Basecamp Export

Paul Moon

Hi

Martin

:

This is a client-identified issue, which should be addressed as soon as possible as an unplanned/critical task.

As shown in the video below, Full Text Search of two w/3 "requests for arbitration" results in the following issues. The default search setting was applied, and I get 35 documents.

1. The result shows more paragraphs than the searched result (it seems to include all paragraphs that contain either two or requests for arbitration when it is supposed to show only when two appears within 3 words of requests for arbitration):

Niko: there are only three (paras 7, 93, 105) relevant paragraphs (https://app.investorstatelawguide.com/DocumentView?rt=Wk21nmb-fNY%3D&docid=5gYc5UAuRHc%3D&fts=1SkhCzXk8SI%3D&keywords=qwv8pfjjsowTn5tqCWJceMVyoBtk%20YdPsDid6Mf9Z218yAfpnEdaiA%3D%3D&document=kcBtwoQG9EEUVR9khq6ThZDwiyFc-IQQq7fReNfDQ99ryoiHQx4Vjw%3D%3D&st=MivJjWXtNNQ%3D&Stemming=F-l5KByMCyg%3D&WordNetSynonyms=3CK3xFumiHs%3D&Fuzzy=F-l5KByMCyg%3D&Fuzziness=BT35dTu48nk%3D), but the result shows 85 paragraphs; and
Occidental: there are only two (paras 20, 57) relevant paragraphs (https://app.investorstatelawguide.com/DocumentView?rt=Wk21nmb-fNY%3D&docid=FX-YW6RwyyU%3D&fts=1SkhCzXk8SI%3D&keywords=qwv8pfjjsowTn5tqCWJceMVyoBtk%20YdPsDid6Mf9Z218yAfpnEdaiA%3D%3D&document=tgI1IV4%20Q9UPYW4rwcohsypJtIJbambLi9t5tORNrZpryoiHQx4Vjw%3D%3D&st=MivJjWXtNNQ%3D&Stemming=F-l5KByMCyg%3D&WordNetSynonyms=3CK3xFumiHs%3D&Fuzzy=F-l5KByMCyg%3D&Fuzziness=BT35dTu48nk%3D), but the result shows 10.

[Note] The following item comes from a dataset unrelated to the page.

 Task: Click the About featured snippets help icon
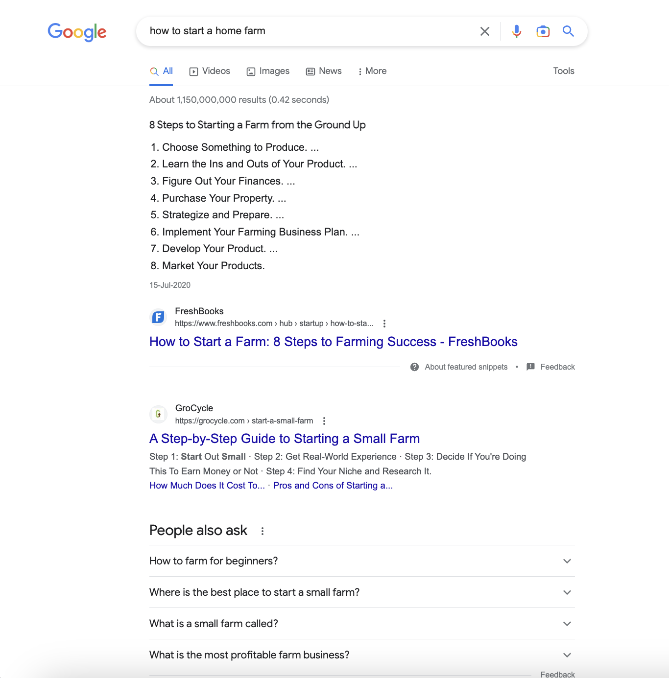click(x=414, y=367)
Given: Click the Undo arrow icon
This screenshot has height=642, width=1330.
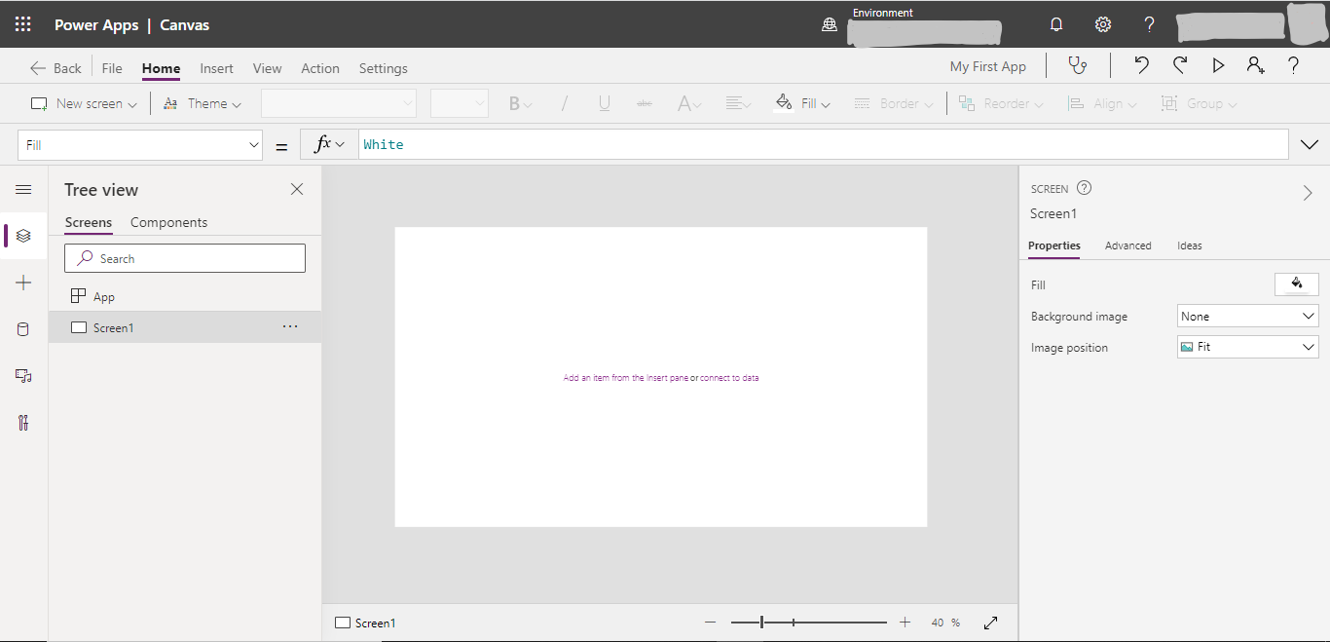Looking at the screenshot, I should (x=1141, y=66).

2. When footnote references should be displayed, it does not list any footnote

AWG: there seems to be at least two (fn1 and fn5) relevant footnotes (https://app.investorstatelawguide.com/DocumentView?rt=Wk21nmb-fNY%3D&docid=30vCmPeckHo%3D&fts=1SkhCzXk8SI%3D&keywords=qwv8pfjjsowTn5tqCWJceMVyoBtk%20YdPsDid6Mf9Z218yAfpnEdaiA%3D%3D&document=3Mmh-3O%20bYK-PB33WrfMWfSRopihjQ5X1FzuD2wiHG5ryoiHQx4Vjw%3D%3D&st=MivJjWXtNNQ%3D&Stemming=F-l5KByMCyg%3D&WordNetSynonyms=3CK3xFumiHs%3D&Fuzzy=F-l5KByMCyg%3D&Fuzziness=BT35dTu48nk%3D), but it does not show any once users click on AWG itself while listing 37 paragraphs.

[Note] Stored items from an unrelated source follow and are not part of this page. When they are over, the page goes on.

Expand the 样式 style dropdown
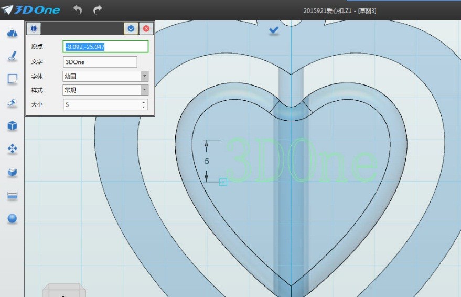461x297 pixels. coord(144,90)
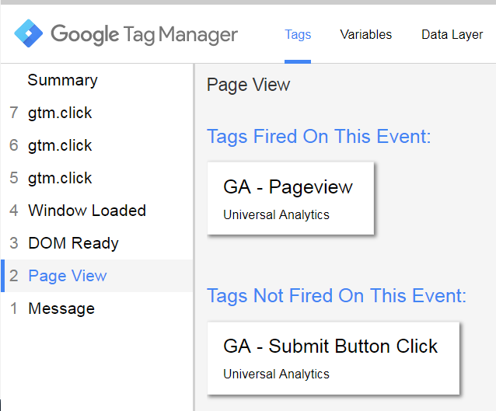Click Universal Analytics under GA - Submit Button Click
The image size is (496, 411).
point(276,374)
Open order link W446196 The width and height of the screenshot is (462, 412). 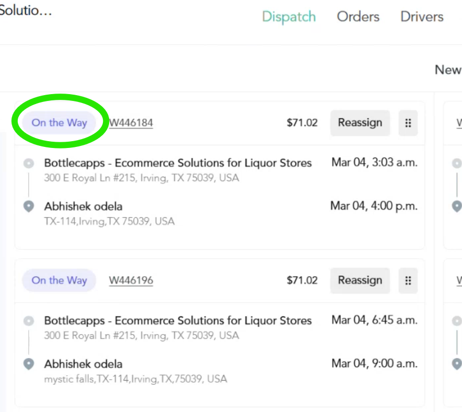pos(131,280)
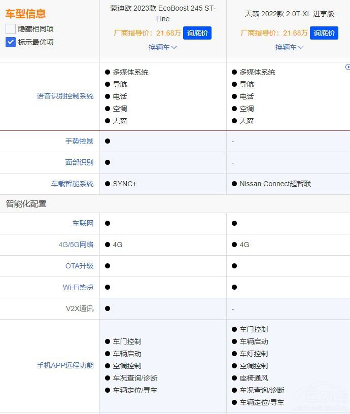Click the 手势控制 row label
Screen dimensions: 350x414
point(79,141)
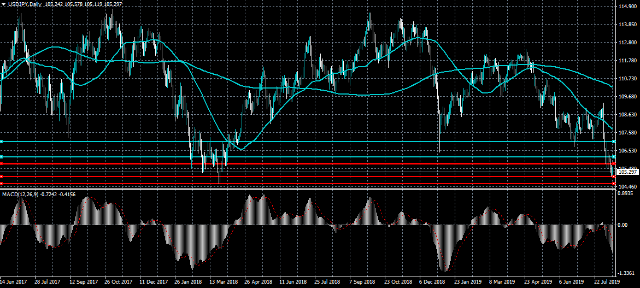Select the 26 Apr 2018 date label

pyautogui.click(x=257, y=283)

3. When users click on pinpoint references, HTML excerpts display randomly: see Niko and Occidental examples throughout the video.

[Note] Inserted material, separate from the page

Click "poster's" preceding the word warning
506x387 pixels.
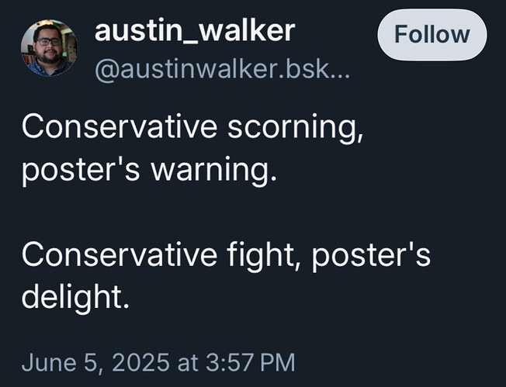[81, 171]
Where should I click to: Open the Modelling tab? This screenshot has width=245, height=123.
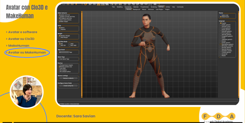coord(120,6)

Full Text Search results (22-Dec-21).mp4 22.8 MB • Download

Thanks,

Paul

Dec 22, 2021 at 8:35 PM Notified 1 person

Martin Laporte, CTO

Hi

Harsh

,

Can you or

Piyush

investigate this issue? Do we need to involve Radomir?
Please add this to the current sprint's unplanned issues.

Thanks,
--Martin

Jan 04, 2022 at 3:03 PM Notified 3 people

Harsh Parikh, Tech Lead

Hi

Radomir

,

Could you please look into this issue as high priority ?

Cc :

Martin

Paul

Rob

Jan 05, 2022 at 6:01 AM Notified 5 people

Harsh Parikh, Tech Lead

Hi

Radomir

,

The above issue has produced for production data. Following are the details of Production data.

Server : 10.68.138.11
Database : ISLGRebuildProduction
PDF & HTML Documents Path : (server : 10.68.138.10 ) E:\ISLGRebuildProduction\wwwroot\Documents

Martin

Rob

Paul

Jan 06, 2022 at 7:02 AM Notified 5 people

Radomir Mladenovic

Hi

Harsh

, I made an update to the search service to change how paragraphs are matched when the query is "Boolean".
https://1drv.ms/u/s!AugzRBG6eTFwjs0lrk7PiBMH6xXcog?e=tMUkkb

However, I've found another issue. For the sample document in the video ("Niko Resources (Bangladesh) Ltd. v. Bangladesh ..."), the FTS now returns two paragraphs instead of three. Paragraph 7 (pa7) is missing from the results.
I tracked this down to double "pa7" in the "IN-0086-03 - Niko v. Bapex and Petrobangla - Decision on Jurisdiction -C.html" file. It appears with two different IDs: IN008603_pa7 and hIN008603_pa7. The second occurrence of pa7 overwrites the first pa7 in the index so it cannot be found.
As the paragraph number is obviously not unique, I made a change to the indexer as well to use the complete paragraph id. Now you will be getting paragraph numbers as IN008603_pa7 instead of pa7 only so you need to handle that in your application as well.
Obviously, you will have to create a fresh index for FTS to apply this change.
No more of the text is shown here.